Frontex, symbole de la politique migratoire de l'UE

Ces dernières années, l'UE a créé un régime rigide en matière de frontières et de visas et, grâce à des incitations politiques et à la pression économique, l'impose à un nombre toujours plus grand de pays tiers. Grâce à la coopération de Frontex, d'organisations telles que l'Organisation internationale pour les migrations (OIM, Genève), le DCAF ou la GIZ, ainsi que de toutes sortes de gouvernements, ce régime s'est imposé dans de nombreux endroits ces dernières années. Frontex n'est pas un acteur unique ou isolé, mais plutôt un symbole - non seulement de cette politique migratoire, mais aussi du système économique et politique mondial qui lui est associé. La politique anti-immigration de l'Europe et la militarisation des frontières qui en découle, bien au-delà de l'Europe, entraînent une augmentation des violences et des risques pour les personnes en fuite. L'Europe mène une guerre contre les migrants au nom de la sécurité. Ils doivent choisir des routes migratoires de plus en plus dangereuses et se retrouvent aux mains de trafiquants d'êtres humains et de gangs de passeurs. Mais cyniquement, c'est l'UE elle-même qui crée le marché de la traite des êtres humains et du trafic de migrants, qu'elle prétend vouloir combattre, en premier lieu par sa politique de prévention de la migration. 

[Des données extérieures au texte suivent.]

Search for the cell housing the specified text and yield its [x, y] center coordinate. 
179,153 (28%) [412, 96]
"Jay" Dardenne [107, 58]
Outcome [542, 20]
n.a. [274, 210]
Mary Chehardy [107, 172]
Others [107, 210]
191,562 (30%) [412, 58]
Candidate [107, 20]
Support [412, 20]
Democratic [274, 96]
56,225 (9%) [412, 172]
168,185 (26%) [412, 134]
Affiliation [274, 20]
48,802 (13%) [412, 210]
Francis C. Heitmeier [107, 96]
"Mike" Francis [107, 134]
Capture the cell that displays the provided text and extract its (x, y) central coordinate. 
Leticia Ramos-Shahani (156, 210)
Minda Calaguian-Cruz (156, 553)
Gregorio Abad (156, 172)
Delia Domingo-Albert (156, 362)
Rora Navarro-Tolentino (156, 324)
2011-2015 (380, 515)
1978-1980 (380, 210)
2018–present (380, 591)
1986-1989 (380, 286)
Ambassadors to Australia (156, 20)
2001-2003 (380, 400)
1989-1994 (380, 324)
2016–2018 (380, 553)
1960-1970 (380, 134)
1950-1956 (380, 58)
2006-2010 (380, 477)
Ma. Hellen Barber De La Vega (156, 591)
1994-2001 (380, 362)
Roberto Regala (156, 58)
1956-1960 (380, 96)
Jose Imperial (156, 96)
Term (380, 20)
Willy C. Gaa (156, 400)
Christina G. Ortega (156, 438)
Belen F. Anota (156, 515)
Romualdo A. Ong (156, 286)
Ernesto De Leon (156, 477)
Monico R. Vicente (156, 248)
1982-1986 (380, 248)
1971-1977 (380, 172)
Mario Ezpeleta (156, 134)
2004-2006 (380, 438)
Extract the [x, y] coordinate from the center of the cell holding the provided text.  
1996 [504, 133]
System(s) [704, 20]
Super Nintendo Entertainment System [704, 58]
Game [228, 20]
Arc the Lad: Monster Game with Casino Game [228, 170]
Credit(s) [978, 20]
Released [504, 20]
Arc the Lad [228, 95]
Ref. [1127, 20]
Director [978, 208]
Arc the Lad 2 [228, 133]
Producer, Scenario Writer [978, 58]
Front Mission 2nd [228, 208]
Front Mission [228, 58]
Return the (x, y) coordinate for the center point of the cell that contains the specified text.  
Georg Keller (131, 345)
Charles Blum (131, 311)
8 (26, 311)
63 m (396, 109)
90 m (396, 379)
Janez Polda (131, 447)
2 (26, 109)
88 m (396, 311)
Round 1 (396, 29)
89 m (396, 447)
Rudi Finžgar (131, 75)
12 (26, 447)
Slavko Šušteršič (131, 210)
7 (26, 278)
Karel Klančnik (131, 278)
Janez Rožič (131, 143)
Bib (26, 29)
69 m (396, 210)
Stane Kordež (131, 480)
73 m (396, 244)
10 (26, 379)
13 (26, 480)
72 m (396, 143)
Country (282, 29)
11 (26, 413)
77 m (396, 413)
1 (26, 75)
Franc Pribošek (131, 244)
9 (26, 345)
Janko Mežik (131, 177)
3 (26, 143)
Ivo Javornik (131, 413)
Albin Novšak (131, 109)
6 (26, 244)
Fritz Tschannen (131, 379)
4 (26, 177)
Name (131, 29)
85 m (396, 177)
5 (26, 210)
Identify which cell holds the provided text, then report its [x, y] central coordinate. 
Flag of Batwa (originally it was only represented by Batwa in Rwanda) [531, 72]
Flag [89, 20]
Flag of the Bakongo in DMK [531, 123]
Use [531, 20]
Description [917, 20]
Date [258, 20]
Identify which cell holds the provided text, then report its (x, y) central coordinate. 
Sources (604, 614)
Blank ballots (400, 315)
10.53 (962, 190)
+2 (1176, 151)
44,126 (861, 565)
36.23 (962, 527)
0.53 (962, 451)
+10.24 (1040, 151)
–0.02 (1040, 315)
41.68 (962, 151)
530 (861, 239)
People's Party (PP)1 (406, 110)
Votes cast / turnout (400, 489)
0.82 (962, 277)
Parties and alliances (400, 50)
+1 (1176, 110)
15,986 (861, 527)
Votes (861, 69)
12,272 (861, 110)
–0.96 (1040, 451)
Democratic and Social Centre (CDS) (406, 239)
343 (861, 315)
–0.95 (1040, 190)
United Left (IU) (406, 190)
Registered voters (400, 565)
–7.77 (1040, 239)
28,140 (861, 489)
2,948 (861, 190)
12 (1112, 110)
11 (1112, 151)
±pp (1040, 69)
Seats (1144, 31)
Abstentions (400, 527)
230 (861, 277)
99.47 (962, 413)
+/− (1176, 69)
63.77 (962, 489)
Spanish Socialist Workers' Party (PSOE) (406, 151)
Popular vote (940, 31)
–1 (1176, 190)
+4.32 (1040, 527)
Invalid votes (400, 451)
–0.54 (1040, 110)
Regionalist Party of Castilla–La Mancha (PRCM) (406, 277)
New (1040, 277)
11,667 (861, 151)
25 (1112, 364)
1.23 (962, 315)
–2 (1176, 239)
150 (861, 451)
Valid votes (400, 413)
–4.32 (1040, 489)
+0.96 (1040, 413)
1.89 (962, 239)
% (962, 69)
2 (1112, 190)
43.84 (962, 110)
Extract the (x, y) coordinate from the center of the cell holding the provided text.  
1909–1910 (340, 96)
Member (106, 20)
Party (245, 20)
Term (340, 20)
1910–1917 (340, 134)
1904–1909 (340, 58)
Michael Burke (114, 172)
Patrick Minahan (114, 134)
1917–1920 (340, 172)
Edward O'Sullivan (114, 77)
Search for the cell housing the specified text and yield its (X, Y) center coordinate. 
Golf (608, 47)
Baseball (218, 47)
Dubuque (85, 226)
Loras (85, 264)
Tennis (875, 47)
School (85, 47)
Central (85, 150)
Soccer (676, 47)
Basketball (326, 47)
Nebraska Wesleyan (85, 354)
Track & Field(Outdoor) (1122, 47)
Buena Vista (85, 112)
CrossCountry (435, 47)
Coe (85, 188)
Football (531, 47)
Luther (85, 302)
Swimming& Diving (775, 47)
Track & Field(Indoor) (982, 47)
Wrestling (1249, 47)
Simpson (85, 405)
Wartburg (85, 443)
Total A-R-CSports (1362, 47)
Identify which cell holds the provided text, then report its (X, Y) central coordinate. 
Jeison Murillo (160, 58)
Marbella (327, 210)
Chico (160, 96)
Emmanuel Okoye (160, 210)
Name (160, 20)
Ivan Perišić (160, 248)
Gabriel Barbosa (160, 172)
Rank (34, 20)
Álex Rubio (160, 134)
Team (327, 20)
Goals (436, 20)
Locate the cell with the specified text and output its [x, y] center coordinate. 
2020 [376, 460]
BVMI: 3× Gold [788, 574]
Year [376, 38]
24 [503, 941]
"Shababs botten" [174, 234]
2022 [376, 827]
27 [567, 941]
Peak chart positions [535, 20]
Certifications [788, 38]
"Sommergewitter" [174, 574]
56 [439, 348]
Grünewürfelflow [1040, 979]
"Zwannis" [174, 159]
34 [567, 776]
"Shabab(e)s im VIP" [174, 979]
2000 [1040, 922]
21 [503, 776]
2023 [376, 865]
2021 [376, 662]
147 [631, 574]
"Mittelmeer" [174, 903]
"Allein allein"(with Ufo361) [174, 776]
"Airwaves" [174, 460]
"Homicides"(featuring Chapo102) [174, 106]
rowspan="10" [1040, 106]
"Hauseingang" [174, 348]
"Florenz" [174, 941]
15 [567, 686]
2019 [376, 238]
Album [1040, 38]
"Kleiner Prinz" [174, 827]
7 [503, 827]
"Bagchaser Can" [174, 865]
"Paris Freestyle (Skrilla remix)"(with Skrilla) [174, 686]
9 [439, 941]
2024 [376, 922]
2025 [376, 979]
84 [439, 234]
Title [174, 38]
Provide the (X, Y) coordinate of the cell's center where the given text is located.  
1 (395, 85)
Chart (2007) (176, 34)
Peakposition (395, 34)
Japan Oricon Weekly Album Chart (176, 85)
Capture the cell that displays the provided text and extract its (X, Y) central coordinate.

Les dernières semaines ont montré une fois de plus à quel point la situation actuelle est contradictoire : alors que le groupe de travail Frontex Scrutiny, qui était censé enquêter sur les violations des droits humains et autres fautes commises par Frontex, a publié un rapport en partie critique mais finalement léger, l'agence a continué à utiliser des vols de drones pour renvoyer de force des milliers de personnes dans les camps de torture de Libye et a laissé plusieurs bateaux se noyer au vu et au su du public mondial. En octobre 2021, la pression politique a même conduit le Parlement européen à geler 90 millions du budget de Frontex jusqu'à ce que des "améliorations pertinentes" soient réalisées. Il s'agit, entre autres, des observateurs des droits fondamentaux qui n'ont toujours pas été recrutés. Il s'agit d'une décision importante, mais seulement symbolique, puisque l'argent ira toujours à Frontex. Et dans ces conditions, l'agence continuera de servir à empêcher la migration dans l'intérêt des États européens et au moyen d'une machinerie militaire et d'un appareil de relations publiques valant des millions. Mais c'est précisément contre cela que les gens unissent leurs forces : des communautés de migrant-es auto-organisées, des milliers de personnes en fuite qui revendiquent haut et fort leurs droits et un vaste réseau d'activistes qui réclament la liberté de circulation pour tou-tes et tentent, de manière visible et invisible, de trouver de petites failles et de s'organiser ensemble contre le régime migratoire de l'UE. 

Ce petit dossier tente de faire la lumière sur les différentes activités de Frontex et le rôle de la Suisse enclavée dans la politique d'étanchéité de l'UE. Mises à jour à suivre.